Lemma 1.6.4 of Analysis Now - Compact Hausdorff Space

Question

1.6.4. Lemma. If $C$ is a compact subset of a Hausdorff topological space $(X, \tau)$, there are for each $x \not \in C$ disjoint open subsets $A$ and $B$ of $X$, such that $C \subset A$ and $x \in B$.

Proof: Since $X$ is a Hausdorff space, there are for each $y$ in $C$ disjoint open sets $A(y)$ and $B(y)$, such that $y \in A(y)$ and $x\in B(y)$. The family $\{A(y) \ \vert \ y \in C \}$ is an open covering of $C$ and has therefore a finite sub covering $A(y_1), A(y_2), ..., A(y_n)$. Set $A = \bigcup A(y_k)$ and $B = \bigcap B(y_k)$.

I want to check that $A$ and $B$ are in fact disjoint.

Therefore, suppose that $A \cap B \neq \emptyset$. Then $$\left( \bigcup_k A(y_k) \right) \cap \left( \bigcap_k B(y_k) \right) \neq \emptyset.$$ I'm confused by the presence of two intersections, and haven't been able to proceed.

Answer 1

The author simply substituted for $A$ and $B$ the definitions of these two sets. However, you don’t actually have to write that out; you can argue directly as follows.

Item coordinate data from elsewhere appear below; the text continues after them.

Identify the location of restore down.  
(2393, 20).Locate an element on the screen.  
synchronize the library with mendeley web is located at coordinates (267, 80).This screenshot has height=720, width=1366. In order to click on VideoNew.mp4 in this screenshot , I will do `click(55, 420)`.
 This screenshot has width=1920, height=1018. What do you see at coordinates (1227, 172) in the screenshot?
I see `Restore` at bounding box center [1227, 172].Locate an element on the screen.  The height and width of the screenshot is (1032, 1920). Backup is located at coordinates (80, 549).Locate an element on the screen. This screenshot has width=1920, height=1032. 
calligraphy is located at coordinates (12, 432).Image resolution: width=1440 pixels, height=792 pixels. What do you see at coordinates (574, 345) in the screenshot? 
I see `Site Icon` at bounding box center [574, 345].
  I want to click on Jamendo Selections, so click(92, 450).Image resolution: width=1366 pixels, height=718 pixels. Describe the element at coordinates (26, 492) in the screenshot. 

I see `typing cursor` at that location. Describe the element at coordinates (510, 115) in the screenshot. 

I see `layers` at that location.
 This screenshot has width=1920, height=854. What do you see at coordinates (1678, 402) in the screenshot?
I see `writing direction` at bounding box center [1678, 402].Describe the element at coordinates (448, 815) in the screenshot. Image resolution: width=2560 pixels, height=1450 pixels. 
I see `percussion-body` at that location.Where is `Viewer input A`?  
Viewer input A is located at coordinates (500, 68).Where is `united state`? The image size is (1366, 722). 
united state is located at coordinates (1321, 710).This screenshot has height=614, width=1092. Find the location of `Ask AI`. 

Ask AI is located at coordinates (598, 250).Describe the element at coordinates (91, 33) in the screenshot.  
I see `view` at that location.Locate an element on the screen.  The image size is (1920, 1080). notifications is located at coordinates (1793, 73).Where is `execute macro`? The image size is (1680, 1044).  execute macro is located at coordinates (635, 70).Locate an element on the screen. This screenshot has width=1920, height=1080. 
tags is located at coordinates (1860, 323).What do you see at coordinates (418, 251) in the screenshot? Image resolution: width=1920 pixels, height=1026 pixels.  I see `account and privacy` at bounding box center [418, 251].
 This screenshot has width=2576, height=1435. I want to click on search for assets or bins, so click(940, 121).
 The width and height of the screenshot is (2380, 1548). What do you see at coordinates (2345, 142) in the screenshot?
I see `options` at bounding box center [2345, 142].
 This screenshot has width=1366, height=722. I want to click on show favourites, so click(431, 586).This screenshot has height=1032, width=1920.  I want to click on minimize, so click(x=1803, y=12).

If $A\cap B\ne\varnothing$, then there is some $x\in A\cap B$. Then $x\in A=\bigcup_kA(y_k)$, so there is a $k_0$ such that $x\in A(y_{k_0})$. And $x\in B=\bigcap_kB(y_k)$, so $x\in B(y_k)$ for every $k$. In particular, $x\in B(y_{k_0})$. But then $x\in A(y_{k_0})\cap B(y_{k_0})=\varnothing$, which is clearly impossible. This contradiction shows that $A\cap B$ must be empty.